When Regina Sikalesele-Vaka ventured Life insurance Company, then called Bramer Life, the plan was to give the local market a dose of what it had never experimented with. This was because of a majority ownership (80 percent) of Bramer Life by a financial corporation with a Mauritian heritage, British American Investment Corporation (BAI Co), which positioned it to benchmark on insurance products offered in Mauritius that had not yet been introduced in the local market. Hardly a year into the game plan Bramer Life suffered a tumultuous financial scandal blow. The financial misconduct by Bramer Banking Corp limited (BBCL), a sister company to BAI Co exposed Bramer Life to scrutiny and suspicion of the extent of its involvement in the disgraced scandal. Sikalesele-Vaka dexterously reacted to the news with a vehement voice that distanced Bramer Life from the mishap. She unwaveringly declared the above board business operations of Bramer Life and stressed that its link to the scandal was only by association to its shareholder and not by involvement. The regulator, NBFIRA, acted accordingly and imposed statutory management over Bramer Life as a measure of protecting the interests of policy holders. The financial impropriety led Bramer Life to open its doors to new shareholders after BAI Co was found not to be “fit and proper” by the Mauritian Authorities. New shareholders meant a new direction but Sikalesele-Vaka insists that opportunities such as flexibility in the collection of premiums and designing products that talk to people which existed in the original plan have not changed. She explained that the products that had been developed over the year that Bramer Life had been trading will continue but as improved and re-branded products in accordance with market feedback. She however emphasized that Bona Life has a new focus on pension, annuity and funeral products, a market that its new major shareholder (40 percent) Botswana Public Officers Pension Fund (BPOPF) comes with given that it was previously not available in the original set-up.

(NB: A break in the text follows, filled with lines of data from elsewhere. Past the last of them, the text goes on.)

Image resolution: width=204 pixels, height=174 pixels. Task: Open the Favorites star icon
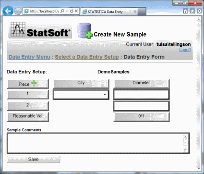(x=192, y=11)
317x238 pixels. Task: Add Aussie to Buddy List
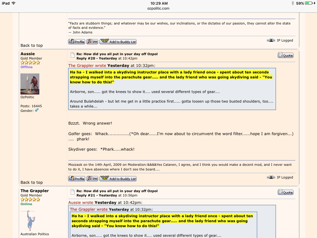118,179
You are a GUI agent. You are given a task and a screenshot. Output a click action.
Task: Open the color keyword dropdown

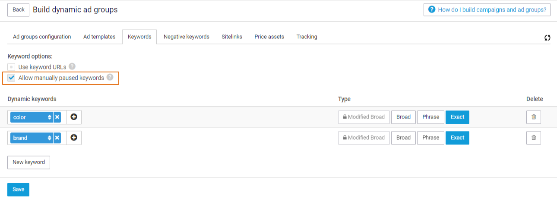pyautogui.click(x=32, y=117)
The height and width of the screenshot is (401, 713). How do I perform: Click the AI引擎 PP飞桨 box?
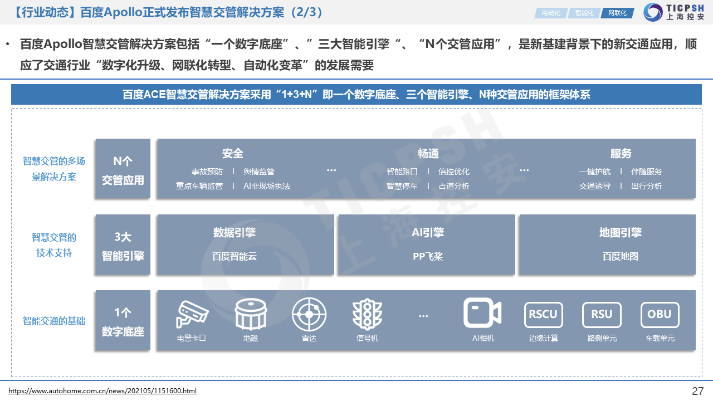point(427,244)

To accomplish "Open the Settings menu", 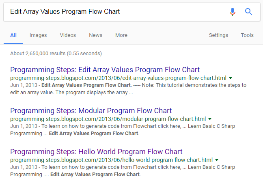I will 218,35.
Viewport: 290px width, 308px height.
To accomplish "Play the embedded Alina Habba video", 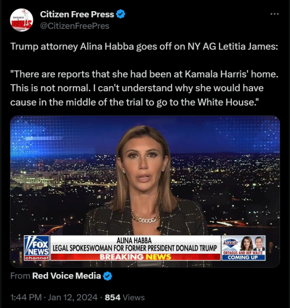I will tap(145, 192).

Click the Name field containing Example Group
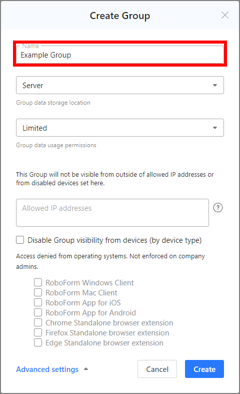coord(120,55)
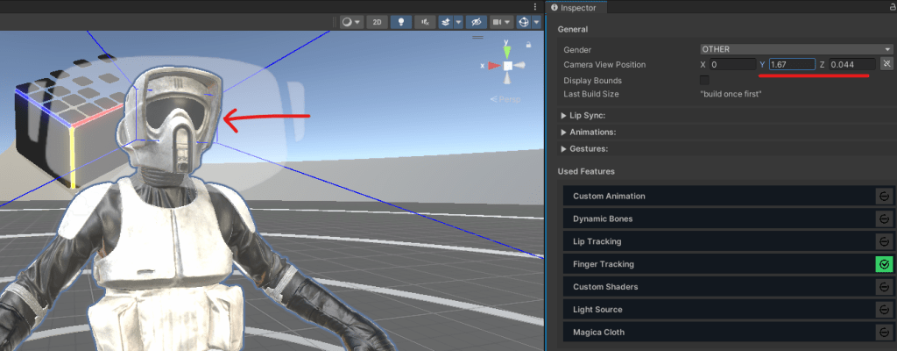The width and height of the screenshot is (897, 351).
Task: Toggle 2D scene view mode
Action: click(377, 22)
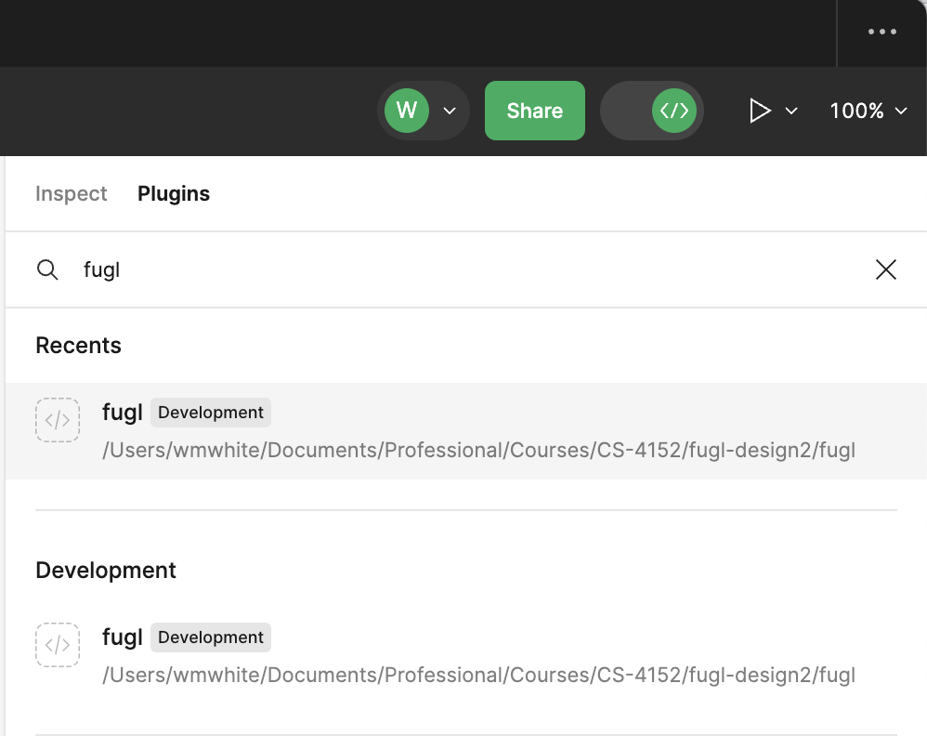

The new approach according to Sikalesele-Vaka is community focused which involves identifying what works within different groupings which include burial societies and churches and tapping into their infrastructure so as to provide them with tailored products. She cited the example of the informal sector, which she admitted is very difficult to cater to given its seasonal income stream and unstructured business operations but however guaranteed that a gradual approach will be used to distribute products to people within that sector.

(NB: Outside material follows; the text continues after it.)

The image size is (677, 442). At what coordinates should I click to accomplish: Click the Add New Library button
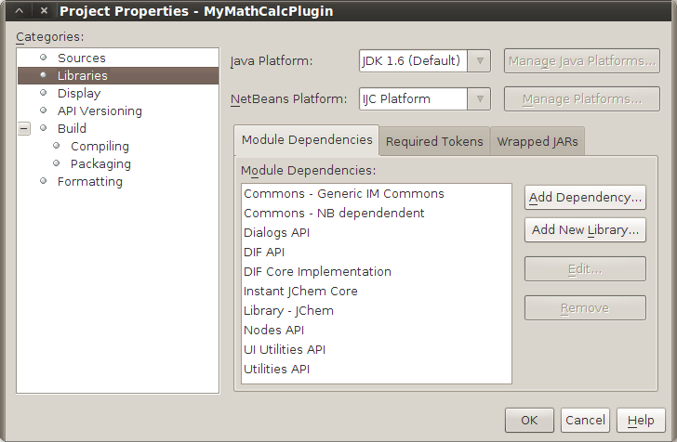click(585, 230)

Bona Life’s competitor, Botswana Insurance Holdings Limited (BIHL) decried that annuity is an unpredictable business line at its financial results briefing last month. Sikalesele-Vaka on the other hand indicated that Capital Management Botswana (CMB)’s ownership stake (25 percent) in Bona Life gives it a competitive edge given its highly specialized knowledge, expertise and skills in managing annuity books. She explained that life and annuity sit on opposite ends of the life insurance spectrum and therefore the approach and philosophy in dealing with them should be different, expertise, she said, which traditional life insurance companies do not currently possess. She added that CMB also gives it the potential to create assets that back up annuity products which as the market indicates such assets were not traditionally available.

In summing up the vision of Bona Life Sikalesele-Vaka fervently expressed that “Bona Life is not just about setting up a business and making money, it’s about being a pioneer and trail blazer in terms of changing society and how it works. This is largely influenced by what is seen in the market, for example people retiring into poverty. When you start work you should be able to say that one day I will finish this work and so what is going to happen after that day, I want to be instrumental in getting our society to provide for the future and to stop looking at life on a day to day basis.” She explained that to continue to live comfortably post the productive years it is important for people to treat life insurance in the same manner as tax, “when you start a job you know that you have to pay tax, it’s not negotiable and it’s also something you can’t reverse. I want us as a nation to get to a point where we treat life insurance in the same way, just think of it as a tax, a necessary evil but one that is going to work for you in the future.”